3. Blockchain-Assisted Cybersecurity for the Internet of Medical Things
Blockchain interconnection with the IoMT can overcome cybersecurity and privacy problems. Figure 3 illustrates the architecture of Blockchain-Assisted Cybersecurity for the IoMT. The proposed architecture comprises four states:
Figure 3. Architecture of Blockchain-Assisted Cybersecurity for IoMT systems. The overall architecture is organized into four states, i.e., healthcare instrument state, edge network state, blockchain state, and data synthesis state.
The healthcare instrument state is equipped with numerous IoMT healthcare instruments, such as thermal imaging cameras, laser designators, wrist sensor systems, wearable devices, and biosensors.
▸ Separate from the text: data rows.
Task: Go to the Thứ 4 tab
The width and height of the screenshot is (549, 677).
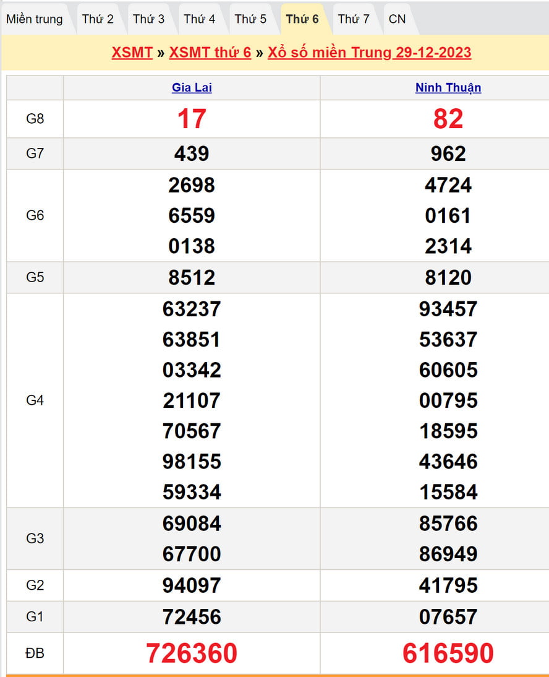Action: coord(200,19)
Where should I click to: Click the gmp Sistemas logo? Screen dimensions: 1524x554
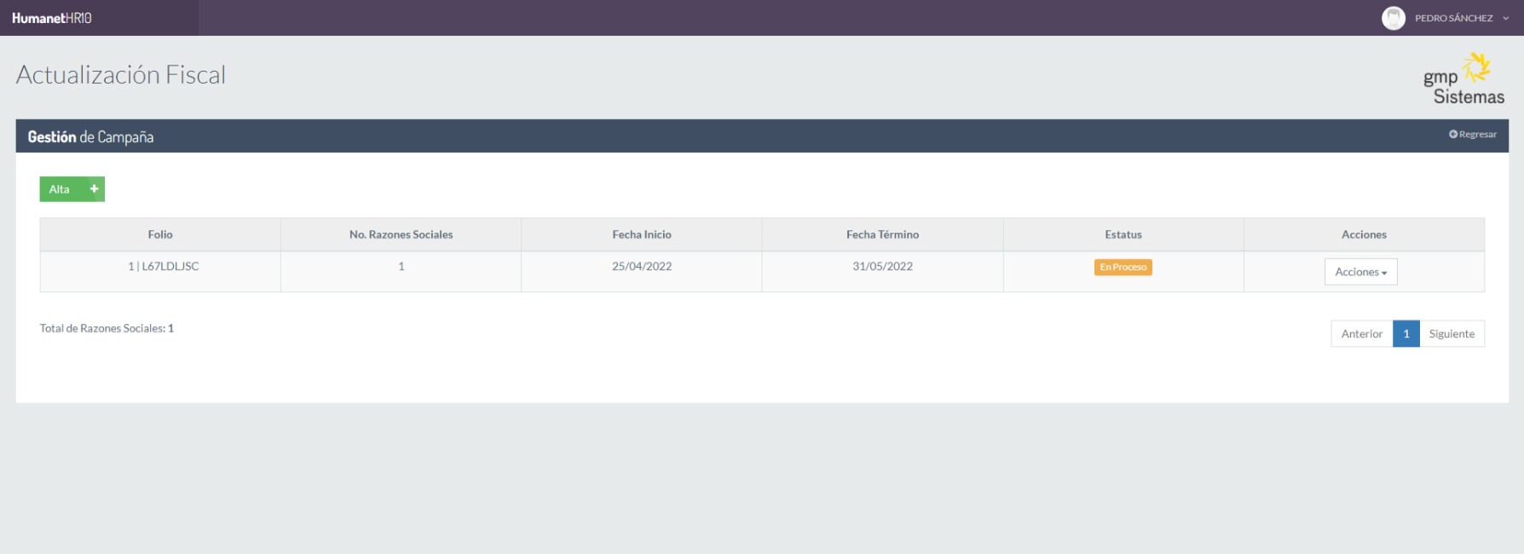coord(1463,80)
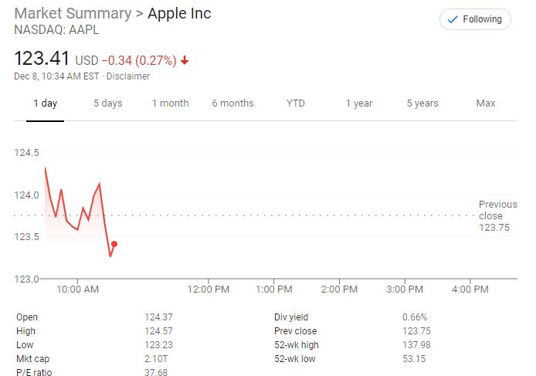The image size is (536, 376).
Task: Click the 4:00 PM time axis label
Action: tap(470, 290)
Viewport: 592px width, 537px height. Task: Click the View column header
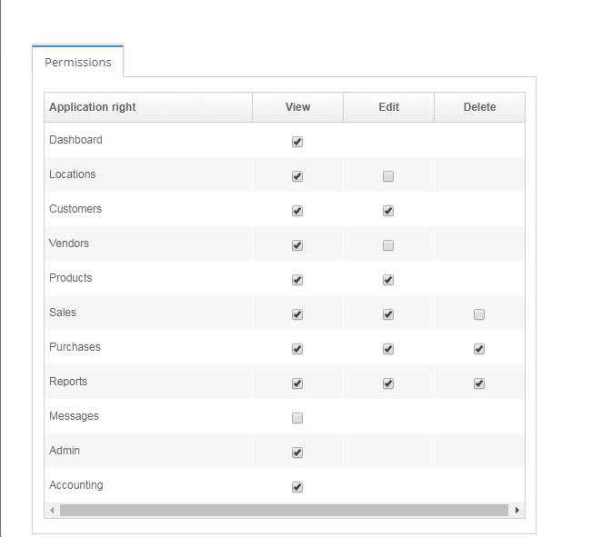[x=298, y=107]
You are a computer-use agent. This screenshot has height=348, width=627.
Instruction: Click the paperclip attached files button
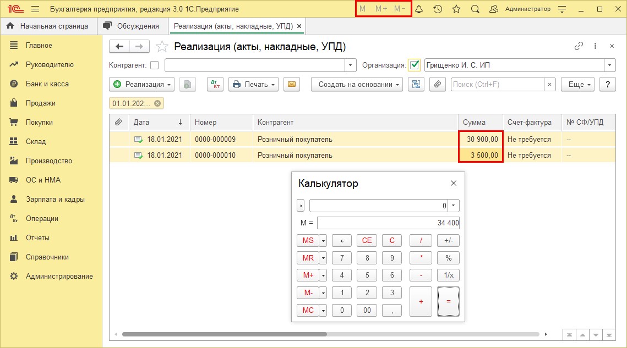coord(438,84)
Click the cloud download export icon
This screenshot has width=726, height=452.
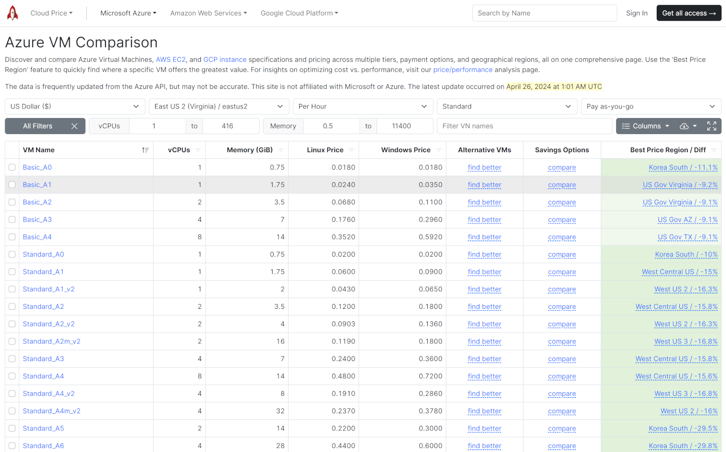(x=684, y=126)
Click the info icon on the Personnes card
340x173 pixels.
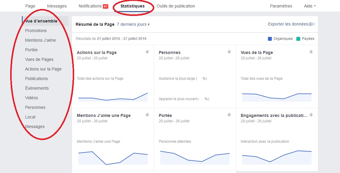(229, 52)
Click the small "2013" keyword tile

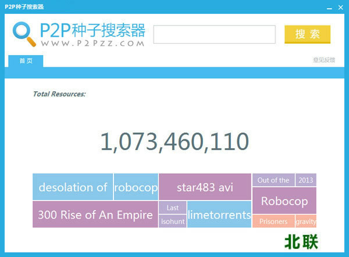pyautogui.click(x=305, y=180)
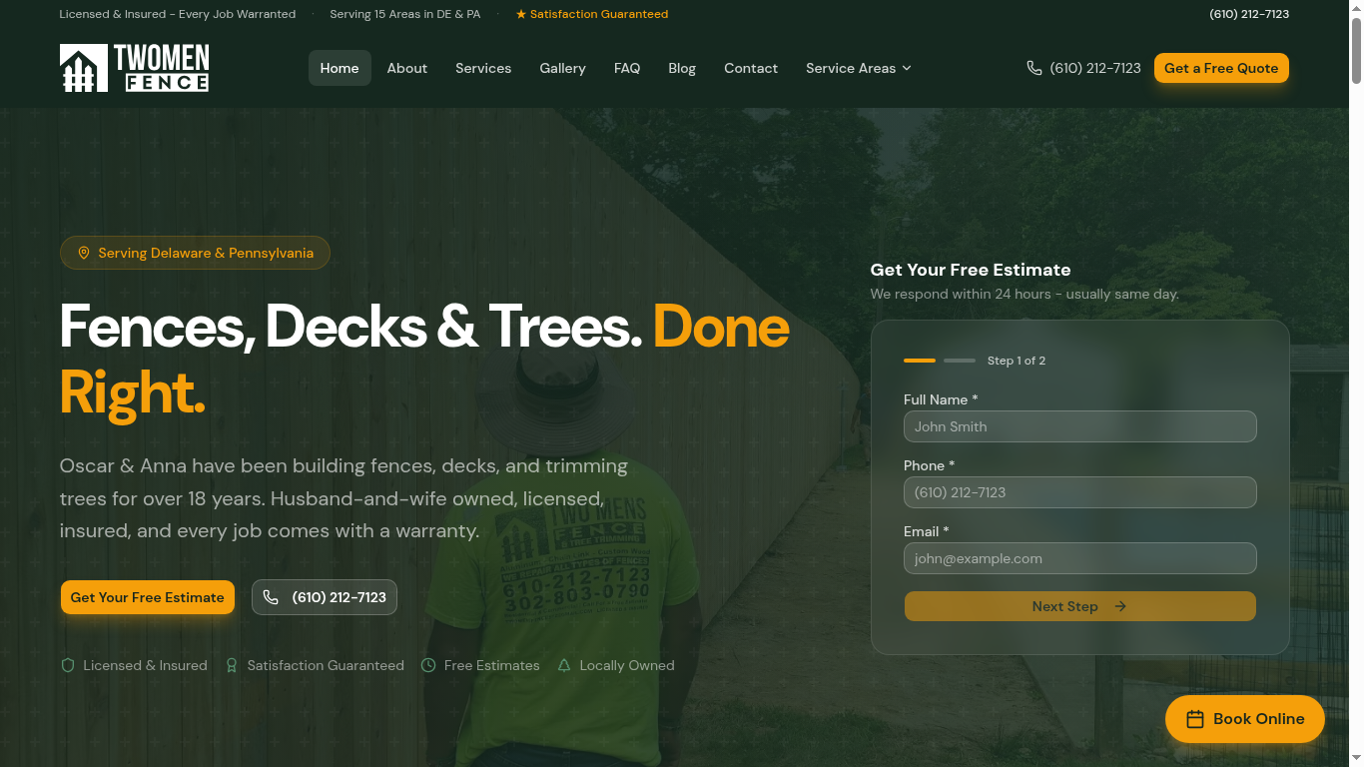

The edge network state is simply a combination of communications infrastructure and edge computational resources. IoMT data can be collected and pre-processed by edge computing nodes embedded with wireless networks, WiFi routers, and the IoMT gateway. Furthermore, the blockchain state serves as a critical gateway to provide reliable analysis of multiple resources across the preceding levels. The data synthesis state comprises cloud computation capabilities, digital storage platforms, machine learning, artificial intelligence, and neural networks algorithms. Edge computing capabilities in the edge network state or objects in the data synthesis state are connected to nodes in the blockchain state. As a result, blockchain-assisted IoMT can also provide excellent authenticity and authentication protocols at both the edge network state and the blockchain. The edge network state and the blockchain state minimize the complication of IoMT devices and the diversity of IoMT interactions. However, the blockchain state can deliver blockchain-assisted functions to other programs to ease the development process. The blockchain state uses the built-in augmented reality network of blockchain to interconnect various IoMT sub-networks across the complete IoMT network. The heterogeneous IoMT modules are therefore merged as a whole to provide complete satisfaction to other programs. As a consequence, IoMT system compatibility can be enhanced.